== Brief ==
The answer must be every line of the records below that contains the word "reply", copied out.

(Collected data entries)
..............................
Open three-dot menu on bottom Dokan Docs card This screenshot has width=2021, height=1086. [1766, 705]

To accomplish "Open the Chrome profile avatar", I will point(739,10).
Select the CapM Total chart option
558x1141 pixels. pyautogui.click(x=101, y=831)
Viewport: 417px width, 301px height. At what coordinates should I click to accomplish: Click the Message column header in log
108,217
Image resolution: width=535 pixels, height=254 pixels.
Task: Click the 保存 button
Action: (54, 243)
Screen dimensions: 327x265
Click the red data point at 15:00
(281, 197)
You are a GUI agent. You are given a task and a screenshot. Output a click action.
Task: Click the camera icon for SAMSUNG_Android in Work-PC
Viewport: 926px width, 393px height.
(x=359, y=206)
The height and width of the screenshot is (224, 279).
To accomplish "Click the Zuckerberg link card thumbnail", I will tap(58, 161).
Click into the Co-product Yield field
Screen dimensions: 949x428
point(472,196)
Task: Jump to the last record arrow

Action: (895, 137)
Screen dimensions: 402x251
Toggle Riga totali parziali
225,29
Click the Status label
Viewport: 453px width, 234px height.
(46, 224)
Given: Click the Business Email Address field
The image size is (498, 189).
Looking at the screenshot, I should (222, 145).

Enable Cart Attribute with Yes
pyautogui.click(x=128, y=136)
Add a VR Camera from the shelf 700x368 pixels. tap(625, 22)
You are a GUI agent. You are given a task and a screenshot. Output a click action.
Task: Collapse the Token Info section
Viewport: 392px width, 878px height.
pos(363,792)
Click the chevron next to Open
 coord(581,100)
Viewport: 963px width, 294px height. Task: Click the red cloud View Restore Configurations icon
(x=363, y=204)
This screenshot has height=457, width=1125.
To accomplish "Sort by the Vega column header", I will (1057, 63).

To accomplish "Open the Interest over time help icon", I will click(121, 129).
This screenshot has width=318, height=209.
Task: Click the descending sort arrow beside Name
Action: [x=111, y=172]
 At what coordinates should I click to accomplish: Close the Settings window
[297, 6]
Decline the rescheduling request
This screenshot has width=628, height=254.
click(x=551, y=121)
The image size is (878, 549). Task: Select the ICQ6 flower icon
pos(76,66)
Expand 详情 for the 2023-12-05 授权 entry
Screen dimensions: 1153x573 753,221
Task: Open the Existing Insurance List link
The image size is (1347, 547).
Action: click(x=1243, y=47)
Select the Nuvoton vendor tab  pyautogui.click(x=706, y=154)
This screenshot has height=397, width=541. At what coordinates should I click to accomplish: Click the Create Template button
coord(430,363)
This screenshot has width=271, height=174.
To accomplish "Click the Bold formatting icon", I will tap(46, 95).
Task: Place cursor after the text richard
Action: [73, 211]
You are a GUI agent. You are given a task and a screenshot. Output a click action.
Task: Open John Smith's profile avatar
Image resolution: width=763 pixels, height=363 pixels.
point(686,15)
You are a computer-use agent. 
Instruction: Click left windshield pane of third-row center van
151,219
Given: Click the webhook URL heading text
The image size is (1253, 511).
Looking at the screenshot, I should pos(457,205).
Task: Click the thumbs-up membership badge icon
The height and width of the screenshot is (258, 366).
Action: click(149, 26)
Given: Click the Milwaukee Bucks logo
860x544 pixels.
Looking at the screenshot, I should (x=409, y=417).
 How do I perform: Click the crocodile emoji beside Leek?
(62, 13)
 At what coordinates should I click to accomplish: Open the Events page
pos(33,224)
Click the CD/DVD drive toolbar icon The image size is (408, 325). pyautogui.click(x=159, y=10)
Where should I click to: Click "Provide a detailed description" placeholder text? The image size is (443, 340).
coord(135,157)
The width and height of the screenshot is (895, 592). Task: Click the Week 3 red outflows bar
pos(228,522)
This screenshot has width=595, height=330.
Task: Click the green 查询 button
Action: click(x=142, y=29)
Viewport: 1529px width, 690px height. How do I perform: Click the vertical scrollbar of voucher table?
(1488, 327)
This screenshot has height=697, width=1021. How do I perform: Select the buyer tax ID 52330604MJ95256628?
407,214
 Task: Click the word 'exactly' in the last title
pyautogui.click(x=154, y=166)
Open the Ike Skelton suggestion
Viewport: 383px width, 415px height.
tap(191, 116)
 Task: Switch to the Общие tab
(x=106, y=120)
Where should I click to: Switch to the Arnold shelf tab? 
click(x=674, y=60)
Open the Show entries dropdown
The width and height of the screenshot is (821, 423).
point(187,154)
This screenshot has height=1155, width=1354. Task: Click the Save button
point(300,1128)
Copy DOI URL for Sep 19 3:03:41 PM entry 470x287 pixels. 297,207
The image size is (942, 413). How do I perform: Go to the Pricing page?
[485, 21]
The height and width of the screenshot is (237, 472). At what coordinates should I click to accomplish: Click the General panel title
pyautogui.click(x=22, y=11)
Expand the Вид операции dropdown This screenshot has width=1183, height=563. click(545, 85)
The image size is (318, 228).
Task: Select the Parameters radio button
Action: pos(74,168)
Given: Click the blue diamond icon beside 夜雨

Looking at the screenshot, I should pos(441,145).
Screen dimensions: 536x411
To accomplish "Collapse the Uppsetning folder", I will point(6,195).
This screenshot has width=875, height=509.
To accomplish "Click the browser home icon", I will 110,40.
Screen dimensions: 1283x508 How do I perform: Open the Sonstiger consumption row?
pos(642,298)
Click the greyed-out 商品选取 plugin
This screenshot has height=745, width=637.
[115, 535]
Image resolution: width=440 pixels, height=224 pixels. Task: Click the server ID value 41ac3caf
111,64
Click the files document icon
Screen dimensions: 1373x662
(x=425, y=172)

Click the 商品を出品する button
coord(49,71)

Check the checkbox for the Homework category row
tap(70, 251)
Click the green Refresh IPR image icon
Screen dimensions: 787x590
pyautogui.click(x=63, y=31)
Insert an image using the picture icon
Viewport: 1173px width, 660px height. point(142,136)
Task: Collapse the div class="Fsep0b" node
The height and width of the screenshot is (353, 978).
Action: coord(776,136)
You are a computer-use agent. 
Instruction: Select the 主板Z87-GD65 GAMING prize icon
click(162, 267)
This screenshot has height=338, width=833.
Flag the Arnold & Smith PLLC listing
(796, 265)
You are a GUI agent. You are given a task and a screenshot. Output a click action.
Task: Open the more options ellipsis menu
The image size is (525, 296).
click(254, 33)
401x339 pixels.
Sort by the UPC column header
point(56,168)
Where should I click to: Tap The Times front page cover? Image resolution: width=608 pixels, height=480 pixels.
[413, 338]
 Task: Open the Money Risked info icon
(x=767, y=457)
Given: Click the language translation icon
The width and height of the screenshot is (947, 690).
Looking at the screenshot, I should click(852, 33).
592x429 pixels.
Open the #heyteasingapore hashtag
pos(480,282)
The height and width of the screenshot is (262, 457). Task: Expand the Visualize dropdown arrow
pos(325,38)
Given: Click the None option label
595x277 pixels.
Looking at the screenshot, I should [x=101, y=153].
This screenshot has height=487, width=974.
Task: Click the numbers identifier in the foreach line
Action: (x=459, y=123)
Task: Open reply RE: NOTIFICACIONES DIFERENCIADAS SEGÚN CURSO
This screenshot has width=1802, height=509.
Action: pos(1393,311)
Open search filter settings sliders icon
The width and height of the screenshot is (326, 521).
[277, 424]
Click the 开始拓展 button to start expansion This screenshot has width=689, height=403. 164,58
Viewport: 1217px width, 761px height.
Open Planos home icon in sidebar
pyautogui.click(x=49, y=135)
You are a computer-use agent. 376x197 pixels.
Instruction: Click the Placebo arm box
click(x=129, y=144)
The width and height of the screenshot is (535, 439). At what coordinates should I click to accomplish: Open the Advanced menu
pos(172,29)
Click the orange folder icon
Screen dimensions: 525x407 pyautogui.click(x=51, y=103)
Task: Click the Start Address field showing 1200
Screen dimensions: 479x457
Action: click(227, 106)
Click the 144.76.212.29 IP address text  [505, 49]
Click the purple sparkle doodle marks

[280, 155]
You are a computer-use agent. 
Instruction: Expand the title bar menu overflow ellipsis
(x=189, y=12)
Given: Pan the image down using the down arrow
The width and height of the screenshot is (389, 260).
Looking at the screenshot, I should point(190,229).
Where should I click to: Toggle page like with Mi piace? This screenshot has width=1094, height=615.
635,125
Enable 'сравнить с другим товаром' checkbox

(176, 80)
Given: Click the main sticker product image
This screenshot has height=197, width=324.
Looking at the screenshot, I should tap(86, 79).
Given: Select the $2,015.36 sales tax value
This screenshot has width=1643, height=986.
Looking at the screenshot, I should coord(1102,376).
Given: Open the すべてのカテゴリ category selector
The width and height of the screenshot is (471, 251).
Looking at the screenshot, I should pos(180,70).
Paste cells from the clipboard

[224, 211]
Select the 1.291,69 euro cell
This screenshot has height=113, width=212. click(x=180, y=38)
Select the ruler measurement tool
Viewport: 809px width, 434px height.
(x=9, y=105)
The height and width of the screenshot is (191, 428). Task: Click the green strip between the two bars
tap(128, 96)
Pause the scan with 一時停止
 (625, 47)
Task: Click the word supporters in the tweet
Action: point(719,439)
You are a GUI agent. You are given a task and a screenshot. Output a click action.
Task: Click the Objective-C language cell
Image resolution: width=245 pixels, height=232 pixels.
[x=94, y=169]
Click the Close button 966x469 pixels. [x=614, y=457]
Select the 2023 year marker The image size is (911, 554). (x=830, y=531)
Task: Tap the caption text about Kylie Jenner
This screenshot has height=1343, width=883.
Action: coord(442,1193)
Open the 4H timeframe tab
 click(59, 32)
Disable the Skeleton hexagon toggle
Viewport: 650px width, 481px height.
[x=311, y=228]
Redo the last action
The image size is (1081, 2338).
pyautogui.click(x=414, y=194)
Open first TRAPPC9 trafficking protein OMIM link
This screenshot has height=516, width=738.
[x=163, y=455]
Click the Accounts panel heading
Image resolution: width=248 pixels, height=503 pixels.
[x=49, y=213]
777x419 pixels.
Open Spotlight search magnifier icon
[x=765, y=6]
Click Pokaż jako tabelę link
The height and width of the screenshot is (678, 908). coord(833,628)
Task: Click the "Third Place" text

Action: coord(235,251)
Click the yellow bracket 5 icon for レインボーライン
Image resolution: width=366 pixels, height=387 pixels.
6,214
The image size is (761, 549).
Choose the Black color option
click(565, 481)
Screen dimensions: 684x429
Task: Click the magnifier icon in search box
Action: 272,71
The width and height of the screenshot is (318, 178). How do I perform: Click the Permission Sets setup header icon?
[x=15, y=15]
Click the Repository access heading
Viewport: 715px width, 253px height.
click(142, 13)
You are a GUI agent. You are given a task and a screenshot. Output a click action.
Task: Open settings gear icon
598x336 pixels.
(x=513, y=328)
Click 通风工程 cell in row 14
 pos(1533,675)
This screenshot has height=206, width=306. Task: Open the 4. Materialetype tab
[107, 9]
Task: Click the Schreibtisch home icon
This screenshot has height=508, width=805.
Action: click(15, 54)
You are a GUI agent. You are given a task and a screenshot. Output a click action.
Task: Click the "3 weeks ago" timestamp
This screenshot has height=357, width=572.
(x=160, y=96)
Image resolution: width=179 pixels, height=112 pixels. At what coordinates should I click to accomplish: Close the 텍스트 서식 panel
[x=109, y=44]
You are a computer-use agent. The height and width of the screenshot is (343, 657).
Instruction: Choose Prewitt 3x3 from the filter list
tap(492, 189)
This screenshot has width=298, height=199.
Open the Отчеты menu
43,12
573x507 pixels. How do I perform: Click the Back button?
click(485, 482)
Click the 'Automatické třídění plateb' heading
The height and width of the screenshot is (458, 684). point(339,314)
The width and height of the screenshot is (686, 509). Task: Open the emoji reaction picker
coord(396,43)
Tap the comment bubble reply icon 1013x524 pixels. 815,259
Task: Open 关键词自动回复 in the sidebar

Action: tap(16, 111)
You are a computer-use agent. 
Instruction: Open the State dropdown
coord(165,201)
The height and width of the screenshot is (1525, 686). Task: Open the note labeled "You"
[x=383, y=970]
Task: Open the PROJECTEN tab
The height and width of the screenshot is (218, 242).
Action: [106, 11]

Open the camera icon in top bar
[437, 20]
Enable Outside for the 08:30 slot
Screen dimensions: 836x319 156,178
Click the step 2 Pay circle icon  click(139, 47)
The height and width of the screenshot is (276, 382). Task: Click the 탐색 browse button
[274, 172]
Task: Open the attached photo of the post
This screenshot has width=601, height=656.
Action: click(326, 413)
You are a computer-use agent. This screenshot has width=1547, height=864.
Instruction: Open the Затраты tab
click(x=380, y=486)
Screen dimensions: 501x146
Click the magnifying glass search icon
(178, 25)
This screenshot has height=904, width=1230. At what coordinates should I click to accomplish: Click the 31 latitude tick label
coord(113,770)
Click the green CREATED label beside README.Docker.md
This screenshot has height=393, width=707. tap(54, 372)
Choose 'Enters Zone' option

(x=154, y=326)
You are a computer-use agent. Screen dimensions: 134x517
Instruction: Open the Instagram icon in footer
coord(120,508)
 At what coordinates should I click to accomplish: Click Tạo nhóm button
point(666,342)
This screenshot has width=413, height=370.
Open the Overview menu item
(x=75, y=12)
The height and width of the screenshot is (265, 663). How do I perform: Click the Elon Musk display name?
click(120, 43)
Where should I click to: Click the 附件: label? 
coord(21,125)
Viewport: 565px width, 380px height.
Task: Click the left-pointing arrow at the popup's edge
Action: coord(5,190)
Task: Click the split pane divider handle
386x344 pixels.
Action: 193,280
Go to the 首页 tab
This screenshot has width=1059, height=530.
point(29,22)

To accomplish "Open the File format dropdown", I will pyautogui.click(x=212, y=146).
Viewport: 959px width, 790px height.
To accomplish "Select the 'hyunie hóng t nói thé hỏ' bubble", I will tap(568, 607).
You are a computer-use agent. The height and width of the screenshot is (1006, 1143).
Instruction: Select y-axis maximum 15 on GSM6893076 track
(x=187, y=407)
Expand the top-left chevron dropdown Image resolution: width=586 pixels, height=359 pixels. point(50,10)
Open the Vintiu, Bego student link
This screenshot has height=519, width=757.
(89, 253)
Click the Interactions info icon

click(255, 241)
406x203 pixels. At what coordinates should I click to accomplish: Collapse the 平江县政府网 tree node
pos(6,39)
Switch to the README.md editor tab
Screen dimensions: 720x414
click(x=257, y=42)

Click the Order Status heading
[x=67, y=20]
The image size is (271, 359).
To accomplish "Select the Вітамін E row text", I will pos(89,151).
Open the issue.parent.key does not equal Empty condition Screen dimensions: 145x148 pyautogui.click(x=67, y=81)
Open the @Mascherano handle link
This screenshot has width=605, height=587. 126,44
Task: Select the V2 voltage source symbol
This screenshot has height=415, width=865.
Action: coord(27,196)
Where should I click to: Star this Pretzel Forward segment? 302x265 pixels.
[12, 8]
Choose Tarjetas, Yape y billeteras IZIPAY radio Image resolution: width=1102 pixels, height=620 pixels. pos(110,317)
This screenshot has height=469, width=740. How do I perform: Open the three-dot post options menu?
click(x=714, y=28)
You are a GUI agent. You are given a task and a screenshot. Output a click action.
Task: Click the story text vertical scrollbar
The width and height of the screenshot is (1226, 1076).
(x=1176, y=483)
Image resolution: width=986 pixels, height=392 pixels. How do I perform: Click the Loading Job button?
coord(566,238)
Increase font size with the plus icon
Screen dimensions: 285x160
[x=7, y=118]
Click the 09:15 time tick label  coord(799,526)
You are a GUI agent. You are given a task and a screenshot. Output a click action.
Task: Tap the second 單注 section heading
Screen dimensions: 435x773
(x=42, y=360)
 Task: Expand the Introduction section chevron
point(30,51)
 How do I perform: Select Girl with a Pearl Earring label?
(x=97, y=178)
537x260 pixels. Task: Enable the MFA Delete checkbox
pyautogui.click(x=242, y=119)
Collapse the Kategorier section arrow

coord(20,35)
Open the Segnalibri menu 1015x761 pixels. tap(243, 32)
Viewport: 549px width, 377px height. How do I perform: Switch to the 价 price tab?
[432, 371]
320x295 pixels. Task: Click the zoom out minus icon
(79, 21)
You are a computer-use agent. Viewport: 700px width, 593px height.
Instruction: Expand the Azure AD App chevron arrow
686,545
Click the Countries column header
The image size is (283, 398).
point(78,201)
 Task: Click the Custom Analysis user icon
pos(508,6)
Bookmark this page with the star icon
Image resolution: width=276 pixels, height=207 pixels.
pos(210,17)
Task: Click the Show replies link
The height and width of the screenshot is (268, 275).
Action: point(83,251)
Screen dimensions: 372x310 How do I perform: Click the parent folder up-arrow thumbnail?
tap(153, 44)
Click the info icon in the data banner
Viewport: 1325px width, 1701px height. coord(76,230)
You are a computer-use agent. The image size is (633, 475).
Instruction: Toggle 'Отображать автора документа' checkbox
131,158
..............................
== Answer below ==
Task: Open reply RE: NOTIFICACIONES DIFERENCIADAS SEGÚN CURSO
Tap the comment bubble reply icon 1013x524 pixels. 815,259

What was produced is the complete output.